Somewhere, in some special place, we tucked away the printed solution, already aware we would need it one day. And we were not keen to take the puzzle apart for this slide show without unfolding the solution and putting it in plain sight.
But decades ago there was no Internet and no YouTube and no demonstrations about how to take anything apart and put it back together. We quickly found a video showing how to solve the puzzle and carefully stepped backward and forward through it to make sure our puzzle conformed to the genre.
You never know until it's too late, after all.
Our is the eight-piece version of what can be found in a 12-piece version as well. Perfect for our time in life when, you know, less is more.
We slide out the key piece, which deserves no medal because it's the only piece that moves. It's the rectangular piece on the end. Push it one way or the other and keep pushing until it comes out. One down.
That frees the square piece on the end next to it to slide into the vacated space where it can be removed as well. Two.
That, in turn, unlocks the top and bottom pieces, which simply slide out. Four.
From there you can remove the two pieces that form a sort of belt around the middle.
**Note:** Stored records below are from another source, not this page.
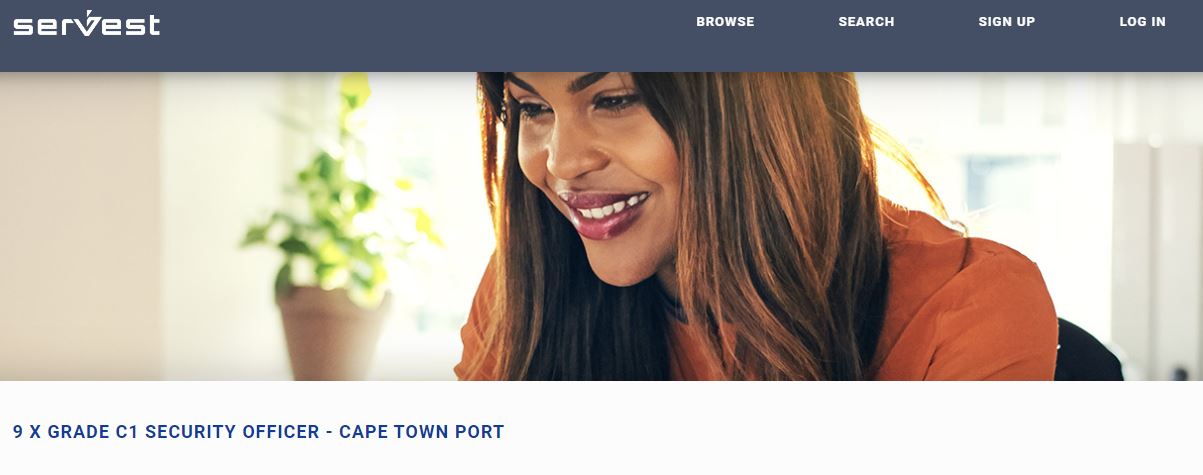This screenshot has width=1203, height=475.
Task: Click the LOG IN link
Action: tap(1142, 22)
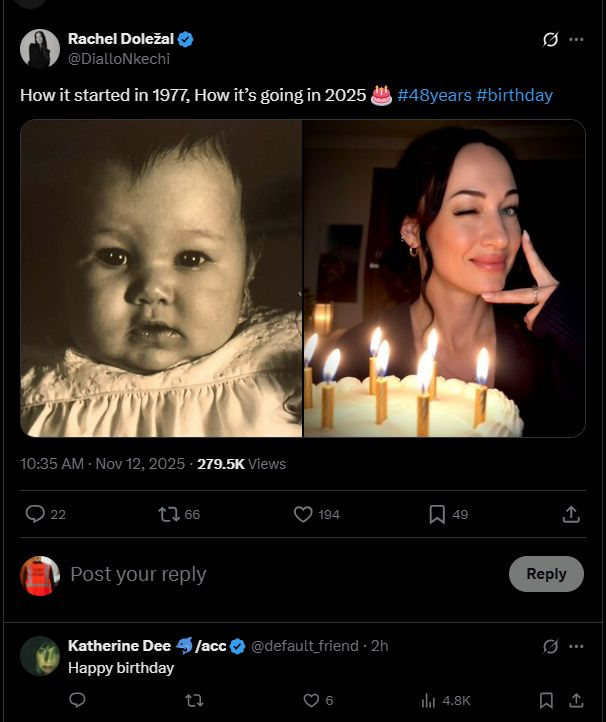Screen dimensions: 606x722
Task: Open the 1977 baby photo
Action: (x=161, y=278)
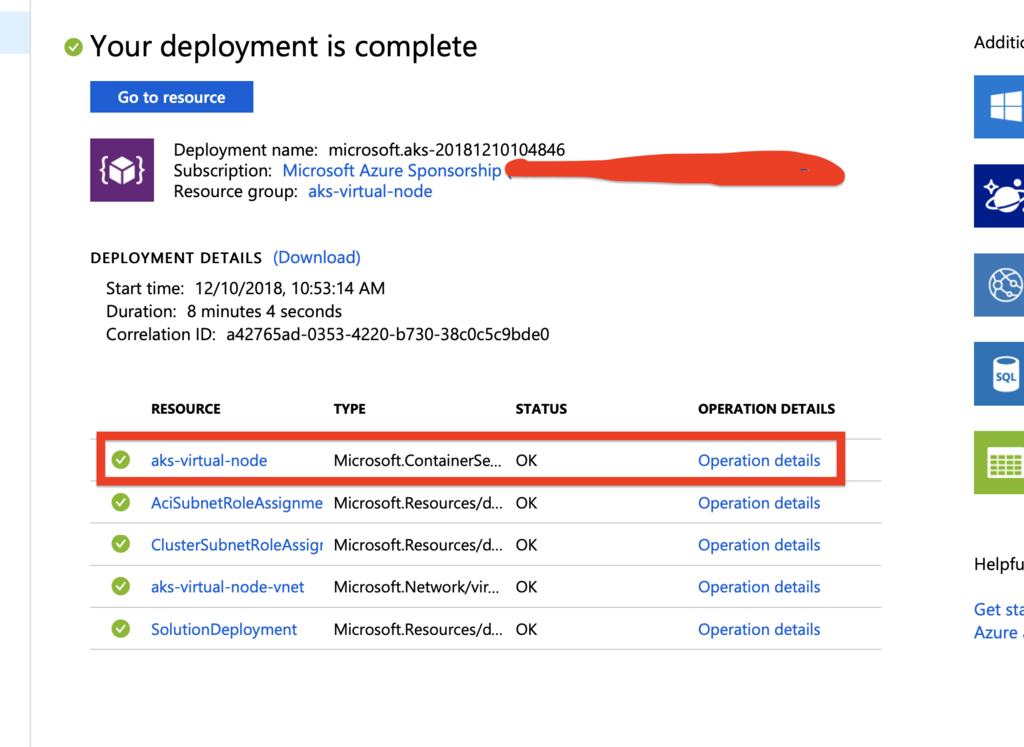1024x747 pixels.
Task: Open the SQL database icon tile
Action: point(1000,374)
Six done.
And that leaves you with the two halves, for eight pieces.
After we took a photo of all the pieces laid out like a Sunday picnic, we put the whole thing back together again. Which is, after all, the point of the exercise.
We took our sweet time dusting the stage and aligning the image in the camera before we took the shot. But the total elapsed time between the dissembled image and the assembled image was under two minutes.
We don't think that will qualify us for a MacArthur Grant but we thought we'd mention it just in case.